For Art Brussels 2022, Nino Mier Gallery presents Promises Made, a series of new paintings by German-born and Brooklyn-based artist Marin Majic. Majic’s small-scale paintings form a reconstructed jungle depicted in dreamlike, rarefied light. Each painting in this new suite of work portrays an unusual vignette from one continuous atmosphere filled with palm fronds, billowing clouds, golden light, and tranquil voyagers.
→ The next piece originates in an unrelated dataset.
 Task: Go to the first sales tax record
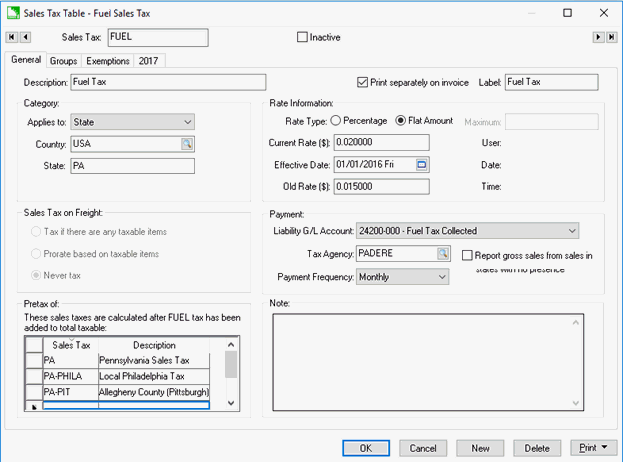point(12,38)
Within the darkly diaphanous leaves of Majic’s verdant environments, figures appear in a series of entanglements. At times, they find themselves in each other’s grips, as in Space for one, or otherwise in the large palm of the natural world, as in Drifter. What unites these figures is their distance from us. They are often portrayed with eyes closed, or with heads turned away from the viewer. Moreover, they are rendered in a highly shadowed, textured manner that makes their forms blend in with the environment surrounding them.
Majic’s color palette, produced with marble dust, oil, wax, and turpentine, is dominated by the various shades between green and grey. He employs colored pencils to add color and texture to his canvases, which have a heavily worked, grooved surface. To accentuate focal points within the compositions, Majic employs the warm, bright hues of firelight and the cool blues of water. Parts of each landscape – trees, water, grass– are represented with a fluidity that recalls the visual imprecision of distant memory or dreams. Overall, the mediating hand of the artist is strong, producing an uncanny Romanticism that emphasizes the impermanence of human life and the distortions produced by representation.
Marin Majic (b. 1979 in Frankfurt, DE; lives and works in Brooklyn, NY) studied at the Academy of Visual Arts, Zagreb, Croatia. His work has been presented in solo exhibitions at Nino Mier Gallery, Los Angeles; Galerie Isa, Mumbai; Marc Straus Gallery, New York; and ARNDT Fine Art, Berlin. Majic’s paintings have also been included in group exhibitions organized by Mana Contemporary, Jersey City; the Knoxville Museum of Art; and the Hudson Valley Center for Contemporary Art, Peekskill, NY.